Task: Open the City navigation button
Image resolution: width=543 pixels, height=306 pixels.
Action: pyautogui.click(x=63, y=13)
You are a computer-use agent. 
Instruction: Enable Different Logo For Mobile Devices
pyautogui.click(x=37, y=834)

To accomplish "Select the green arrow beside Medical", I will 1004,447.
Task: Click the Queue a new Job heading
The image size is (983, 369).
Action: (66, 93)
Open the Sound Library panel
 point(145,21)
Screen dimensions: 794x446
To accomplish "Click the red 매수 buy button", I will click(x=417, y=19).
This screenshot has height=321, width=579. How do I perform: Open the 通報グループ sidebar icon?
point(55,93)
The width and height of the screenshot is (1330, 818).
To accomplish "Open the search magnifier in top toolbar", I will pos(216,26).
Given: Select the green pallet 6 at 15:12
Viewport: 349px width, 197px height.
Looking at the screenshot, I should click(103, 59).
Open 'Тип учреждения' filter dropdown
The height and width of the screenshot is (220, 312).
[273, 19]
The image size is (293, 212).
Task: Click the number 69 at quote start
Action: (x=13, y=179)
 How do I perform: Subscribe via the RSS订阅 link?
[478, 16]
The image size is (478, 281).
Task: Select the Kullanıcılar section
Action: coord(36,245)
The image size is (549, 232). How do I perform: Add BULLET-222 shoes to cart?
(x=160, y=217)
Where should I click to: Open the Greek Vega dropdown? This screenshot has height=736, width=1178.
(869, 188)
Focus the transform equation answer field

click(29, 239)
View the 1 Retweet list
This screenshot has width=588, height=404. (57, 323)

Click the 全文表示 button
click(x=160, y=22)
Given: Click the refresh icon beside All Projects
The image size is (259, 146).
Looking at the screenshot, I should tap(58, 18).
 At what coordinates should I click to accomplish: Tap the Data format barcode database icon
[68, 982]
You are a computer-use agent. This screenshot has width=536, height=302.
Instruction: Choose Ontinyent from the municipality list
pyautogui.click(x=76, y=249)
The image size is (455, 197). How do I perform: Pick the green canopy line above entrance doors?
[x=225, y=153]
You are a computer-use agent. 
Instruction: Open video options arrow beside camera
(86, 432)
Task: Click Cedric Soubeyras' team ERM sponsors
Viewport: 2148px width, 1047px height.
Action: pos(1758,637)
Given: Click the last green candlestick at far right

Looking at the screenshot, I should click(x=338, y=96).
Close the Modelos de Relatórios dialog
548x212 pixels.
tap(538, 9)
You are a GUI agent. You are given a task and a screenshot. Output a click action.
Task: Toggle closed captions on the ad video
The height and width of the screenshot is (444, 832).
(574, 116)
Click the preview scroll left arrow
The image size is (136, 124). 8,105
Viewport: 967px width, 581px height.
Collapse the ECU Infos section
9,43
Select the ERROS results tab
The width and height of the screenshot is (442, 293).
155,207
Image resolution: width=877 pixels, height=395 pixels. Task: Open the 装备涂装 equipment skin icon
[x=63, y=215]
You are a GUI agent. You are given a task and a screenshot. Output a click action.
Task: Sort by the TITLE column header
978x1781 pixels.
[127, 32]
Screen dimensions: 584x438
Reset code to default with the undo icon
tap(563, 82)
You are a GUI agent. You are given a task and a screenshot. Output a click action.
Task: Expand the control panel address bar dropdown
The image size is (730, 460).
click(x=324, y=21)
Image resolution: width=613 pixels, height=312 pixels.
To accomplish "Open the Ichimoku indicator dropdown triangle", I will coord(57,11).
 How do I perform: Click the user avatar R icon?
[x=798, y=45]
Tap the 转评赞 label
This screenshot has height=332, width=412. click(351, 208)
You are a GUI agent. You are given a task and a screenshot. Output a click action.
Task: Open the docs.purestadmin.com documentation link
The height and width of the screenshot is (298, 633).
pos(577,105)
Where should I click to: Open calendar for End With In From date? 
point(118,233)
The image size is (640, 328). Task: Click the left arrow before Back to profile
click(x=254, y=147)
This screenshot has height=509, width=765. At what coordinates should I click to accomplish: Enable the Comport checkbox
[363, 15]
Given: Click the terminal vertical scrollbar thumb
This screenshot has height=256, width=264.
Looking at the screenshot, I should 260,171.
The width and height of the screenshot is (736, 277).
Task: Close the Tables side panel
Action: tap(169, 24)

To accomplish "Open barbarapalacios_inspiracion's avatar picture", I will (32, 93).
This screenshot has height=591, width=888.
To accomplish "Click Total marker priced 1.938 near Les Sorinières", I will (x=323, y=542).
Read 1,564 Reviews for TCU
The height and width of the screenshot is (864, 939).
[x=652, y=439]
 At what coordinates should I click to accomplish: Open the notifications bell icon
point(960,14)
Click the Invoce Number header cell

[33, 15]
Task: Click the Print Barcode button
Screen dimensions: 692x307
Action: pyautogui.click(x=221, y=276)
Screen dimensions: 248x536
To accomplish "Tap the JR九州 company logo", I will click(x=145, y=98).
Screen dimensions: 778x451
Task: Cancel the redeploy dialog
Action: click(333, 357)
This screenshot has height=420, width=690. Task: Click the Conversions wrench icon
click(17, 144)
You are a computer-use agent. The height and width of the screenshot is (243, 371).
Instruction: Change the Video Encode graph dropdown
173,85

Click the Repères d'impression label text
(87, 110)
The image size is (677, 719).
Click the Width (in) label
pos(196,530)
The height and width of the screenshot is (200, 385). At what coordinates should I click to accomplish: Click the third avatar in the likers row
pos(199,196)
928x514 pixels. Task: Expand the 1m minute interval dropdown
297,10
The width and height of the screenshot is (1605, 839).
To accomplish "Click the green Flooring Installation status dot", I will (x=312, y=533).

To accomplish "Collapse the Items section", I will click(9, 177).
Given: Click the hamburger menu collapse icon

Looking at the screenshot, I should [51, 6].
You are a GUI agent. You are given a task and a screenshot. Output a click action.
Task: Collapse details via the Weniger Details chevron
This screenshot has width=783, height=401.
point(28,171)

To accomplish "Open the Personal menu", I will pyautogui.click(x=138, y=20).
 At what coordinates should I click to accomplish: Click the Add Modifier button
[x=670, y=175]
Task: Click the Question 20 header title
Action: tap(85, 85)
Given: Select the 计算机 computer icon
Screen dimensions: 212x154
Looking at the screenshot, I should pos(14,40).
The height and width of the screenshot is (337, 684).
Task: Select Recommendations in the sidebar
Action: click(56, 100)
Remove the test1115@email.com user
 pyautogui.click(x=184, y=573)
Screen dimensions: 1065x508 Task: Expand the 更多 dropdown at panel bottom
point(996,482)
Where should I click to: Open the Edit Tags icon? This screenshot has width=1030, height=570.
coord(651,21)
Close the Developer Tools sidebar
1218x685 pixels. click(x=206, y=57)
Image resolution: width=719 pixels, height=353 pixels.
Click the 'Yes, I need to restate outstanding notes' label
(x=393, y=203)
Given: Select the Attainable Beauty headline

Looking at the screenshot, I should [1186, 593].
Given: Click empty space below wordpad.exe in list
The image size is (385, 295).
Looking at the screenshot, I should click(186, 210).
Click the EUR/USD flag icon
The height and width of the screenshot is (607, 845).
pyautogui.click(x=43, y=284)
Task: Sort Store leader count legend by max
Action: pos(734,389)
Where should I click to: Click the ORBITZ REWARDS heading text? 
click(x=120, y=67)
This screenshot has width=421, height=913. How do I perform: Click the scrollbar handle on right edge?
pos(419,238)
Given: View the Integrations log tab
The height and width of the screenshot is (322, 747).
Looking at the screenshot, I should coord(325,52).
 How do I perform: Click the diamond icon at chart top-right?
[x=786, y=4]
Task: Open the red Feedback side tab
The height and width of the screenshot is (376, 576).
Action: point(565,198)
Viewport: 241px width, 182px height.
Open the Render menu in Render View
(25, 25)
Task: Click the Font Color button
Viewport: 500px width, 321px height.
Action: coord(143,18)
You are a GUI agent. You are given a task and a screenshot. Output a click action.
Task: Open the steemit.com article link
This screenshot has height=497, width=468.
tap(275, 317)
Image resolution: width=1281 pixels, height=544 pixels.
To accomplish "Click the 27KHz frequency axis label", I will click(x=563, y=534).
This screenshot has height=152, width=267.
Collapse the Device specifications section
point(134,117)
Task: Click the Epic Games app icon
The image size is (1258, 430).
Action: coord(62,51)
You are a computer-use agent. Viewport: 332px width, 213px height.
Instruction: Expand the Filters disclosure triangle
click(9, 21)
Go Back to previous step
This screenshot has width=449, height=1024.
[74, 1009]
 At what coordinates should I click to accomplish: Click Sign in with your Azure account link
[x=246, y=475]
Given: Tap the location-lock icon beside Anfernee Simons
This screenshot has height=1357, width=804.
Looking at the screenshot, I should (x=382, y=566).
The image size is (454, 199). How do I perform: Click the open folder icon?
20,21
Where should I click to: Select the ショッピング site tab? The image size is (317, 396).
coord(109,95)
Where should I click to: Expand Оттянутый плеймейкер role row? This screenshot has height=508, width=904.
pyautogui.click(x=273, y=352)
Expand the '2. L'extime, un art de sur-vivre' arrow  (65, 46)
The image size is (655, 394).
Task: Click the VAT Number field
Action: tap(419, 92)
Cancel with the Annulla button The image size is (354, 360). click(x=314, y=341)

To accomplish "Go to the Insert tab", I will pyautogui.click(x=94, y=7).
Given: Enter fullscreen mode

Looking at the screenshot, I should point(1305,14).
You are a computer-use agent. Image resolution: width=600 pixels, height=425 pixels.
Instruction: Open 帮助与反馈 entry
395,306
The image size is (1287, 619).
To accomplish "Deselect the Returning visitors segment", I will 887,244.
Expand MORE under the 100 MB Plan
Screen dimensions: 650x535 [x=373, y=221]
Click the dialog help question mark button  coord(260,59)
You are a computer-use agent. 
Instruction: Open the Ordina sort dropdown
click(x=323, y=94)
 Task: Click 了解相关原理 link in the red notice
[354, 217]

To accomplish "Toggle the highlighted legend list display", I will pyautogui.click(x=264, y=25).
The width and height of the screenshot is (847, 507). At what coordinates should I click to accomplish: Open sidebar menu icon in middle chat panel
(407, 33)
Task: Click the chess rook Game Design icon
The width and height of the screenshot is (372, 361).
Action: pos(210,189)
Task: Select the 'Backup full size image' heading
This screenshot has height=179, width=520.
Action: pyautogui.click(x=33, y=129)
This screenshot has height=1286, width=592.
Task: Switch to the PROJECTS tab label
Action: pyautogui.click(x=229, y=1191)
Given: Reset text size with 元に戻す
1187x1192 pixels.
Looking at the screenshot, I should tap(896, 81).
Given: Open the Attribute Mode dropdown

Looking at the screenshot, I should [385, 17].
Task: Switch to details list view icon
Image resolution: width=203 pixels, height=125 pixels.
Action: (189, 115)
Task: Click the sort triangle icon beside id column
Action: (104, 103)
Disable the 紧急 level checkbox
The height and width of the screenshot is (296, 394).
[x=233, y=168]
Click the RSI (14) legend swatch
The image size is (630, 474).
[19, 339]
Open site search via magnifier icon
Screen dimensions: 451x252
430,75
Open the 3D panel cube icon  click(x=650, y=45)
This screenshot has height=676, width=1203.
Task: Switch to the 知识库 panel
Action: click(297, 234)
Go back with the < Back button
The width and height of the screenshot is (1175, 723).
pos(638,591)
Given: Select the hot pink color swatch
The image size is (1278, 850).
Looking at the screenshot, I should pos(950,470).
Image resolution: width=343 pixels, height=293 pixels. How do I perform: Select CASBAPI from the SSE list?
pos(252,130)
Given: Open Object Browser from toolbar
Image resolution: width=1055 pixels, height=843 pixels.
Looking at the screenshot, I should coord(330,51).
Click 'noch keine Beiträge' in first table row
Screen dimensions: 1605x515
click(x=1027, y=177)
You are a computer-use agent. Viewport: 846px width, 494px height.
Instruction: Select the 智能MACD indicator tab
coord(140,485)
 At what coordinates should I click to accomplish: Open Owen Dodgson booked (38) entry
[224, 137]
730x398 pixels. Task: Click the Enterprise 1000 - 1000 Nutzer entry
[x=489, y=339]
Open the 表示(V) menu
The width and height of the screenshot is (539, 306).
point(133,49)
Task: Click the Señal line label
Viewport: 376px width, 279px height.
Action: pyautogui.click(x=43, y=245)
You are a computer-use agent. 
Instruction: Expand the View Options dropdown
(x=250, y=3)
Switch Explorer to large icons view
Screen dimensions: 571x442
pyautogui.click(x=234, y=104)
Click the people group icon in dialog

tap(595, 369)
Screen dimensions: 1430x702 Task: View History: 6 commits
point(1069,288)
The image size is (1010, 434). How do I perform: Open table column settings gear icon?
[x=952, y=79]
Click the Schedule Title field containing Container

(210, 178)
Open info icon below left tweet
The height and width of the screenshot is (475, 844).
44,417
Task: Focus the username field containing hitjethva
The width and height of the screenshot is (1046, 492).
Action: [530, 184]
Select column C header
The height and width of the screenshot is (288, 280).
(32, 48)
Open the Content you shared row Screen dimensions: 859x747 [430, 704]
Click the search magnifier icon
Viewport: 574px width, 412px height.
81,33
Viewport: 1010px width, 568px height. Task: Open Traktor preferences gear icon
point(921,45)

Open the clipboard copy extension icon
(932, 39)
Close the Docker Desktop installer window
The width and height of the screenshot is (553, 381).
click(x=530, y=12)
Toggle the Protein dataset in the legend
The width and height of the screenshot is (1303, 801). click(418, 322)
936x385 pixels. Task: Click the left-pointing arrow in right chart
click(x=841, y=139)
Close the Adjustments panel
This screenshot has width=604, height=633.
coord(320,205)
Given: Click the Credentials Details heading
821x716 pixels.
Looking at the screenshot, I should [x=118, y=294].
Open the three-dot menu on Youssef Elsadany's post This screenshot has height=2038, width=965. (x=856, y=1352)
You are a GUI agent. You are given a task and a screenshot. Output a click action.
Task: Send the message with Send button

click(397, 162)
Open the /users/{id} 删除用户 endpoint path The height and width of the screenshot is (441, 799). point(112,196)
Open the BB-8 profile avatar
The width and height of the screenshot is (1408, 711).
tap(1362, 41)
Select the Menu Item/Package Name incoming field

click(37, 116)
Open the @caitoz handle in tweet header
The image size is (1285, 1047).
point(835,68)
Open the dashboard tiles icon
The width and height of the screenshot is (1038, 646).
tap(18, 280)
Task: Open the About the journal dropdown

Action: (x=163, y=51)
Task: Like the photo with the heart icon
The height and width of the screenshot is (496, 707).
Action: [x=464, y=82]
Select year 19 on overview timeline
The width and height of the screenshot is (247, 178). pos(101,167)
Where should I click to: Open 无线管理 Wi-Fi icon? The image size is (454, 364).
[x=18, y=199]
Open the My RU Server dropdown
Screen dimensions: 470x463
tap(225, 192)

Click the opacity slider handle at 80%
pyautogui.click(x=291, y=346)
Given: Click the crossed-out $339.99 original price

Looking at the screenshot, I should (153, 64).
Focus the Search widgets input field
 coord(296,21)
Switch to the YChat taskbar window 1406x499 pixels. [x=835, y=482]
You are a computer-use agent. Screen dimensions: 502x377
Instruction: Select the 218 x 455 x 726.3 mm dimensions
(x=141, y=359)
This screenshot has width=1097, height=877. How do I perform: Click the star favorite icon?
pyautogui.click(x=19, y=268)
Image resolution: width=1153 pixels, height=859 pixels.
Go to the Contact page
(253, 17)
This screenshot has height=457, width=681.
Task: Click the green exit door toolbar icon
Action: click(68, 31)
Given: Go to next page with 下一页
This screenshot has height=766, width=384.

━━━━━━━━━━━━━━━━

What you will do —
What you give back should be only the lines of the records above, starting at the line with "This screenshot has height=321, width=579." and ending at the line with "Given: Select the green pallet 6 at 15:12", restated word for word.

Written answer —
This screenshot has height=321, width=579. How do I perform: Open the 通報グループ sidebar icon?
point(55,93)
The width and height of the screenshot is (1330, 818).
To accomplish "Open the search magnifier in top toolbar", I will pos(216,26).
Given: Select the green pallet 6 at 15:12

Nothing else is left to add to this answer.